In term 1, we’ll be discussing the rise and consolidation of Italian Fascism. The DVD Fascism in Colour (2010) provides a good introduction to this and is available on YouTube here.
The History of Modern Italy starts with a lecture and seminar on Italian Futurism. You can have a look at some Futurist paintings from the galleries below.
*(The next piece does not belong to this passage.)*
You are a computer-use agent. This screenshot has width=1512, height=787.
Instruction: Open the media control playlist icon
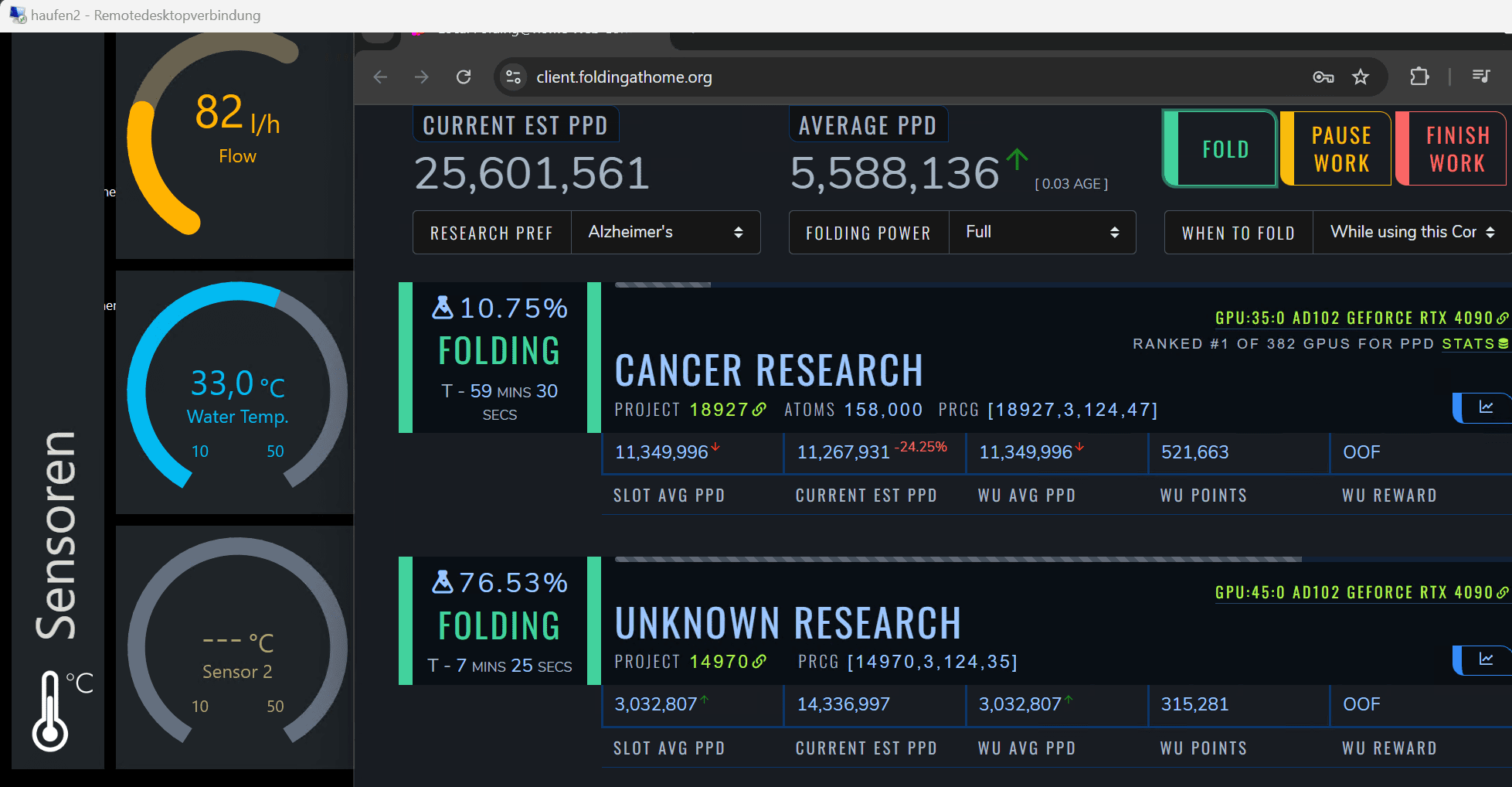[1481, 77]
https://www.estorickcollection.com/the-collection (see Gino Severini, Luigi Russolo, Umberto Boccioni, Carlo Carrà, Giacomo Balla). https://pinacotecabrera.org/en/collezione-online/opere/riot-in-the-gallery/
There’s also some online talks and articles on the Italian futurist artist Tullio Crali: https://www.estorickcollection.com/exhibitions/tullio-crali-a-futurist-life and an article https://www.theguardian.com/artanddesign/2020/jan/12/tullio-crali-a-futurist-life-estorick-collection-review
Antonio Pennacchi, Canale Mussolini (2010) [The Mussolini Canal]. This is the first novel we’ll study, but we’ll just be looking at extracts which will be provided for you, so you don’t need to read the entire novel or buy it.
Italo Calvino, ll sentiero dei nidi di ragno (1947). This is available in English translation as The Path to the Spiders' Nests and we’ll be discussing this novel and its representation of the Italian resistance through the eyes of a child towards the end of term 1.
Antonio Tabucchi, Sostiene Pereira (1994). This is available in English translation as either Pereira Declares or Pereira Maintains. It is a fictional story set in Lisbon in 1938. It questions the role of the writer and the relationship between literature and politics.
Amara Lahkous, Scontro di civiltà per un ascensore a Piazza Vittorio (Rome: Edizioni e/o, 2006). Translated into English as Clash of Civilizations over an Elevator in Piazza Vittorio. We won’t be studying this novel this year, but it is an entertaining work of detective fiction set in multicultural Rome.
Enrico Brizzi, Jack Frusciante e uscito dal gruppo (Transeuropa, 1994). Translated into English as Jack Frusciante has left the band. We won’t be studying this, but it is one of the most successful Italian novels of recent decades so you might be interested in reading it.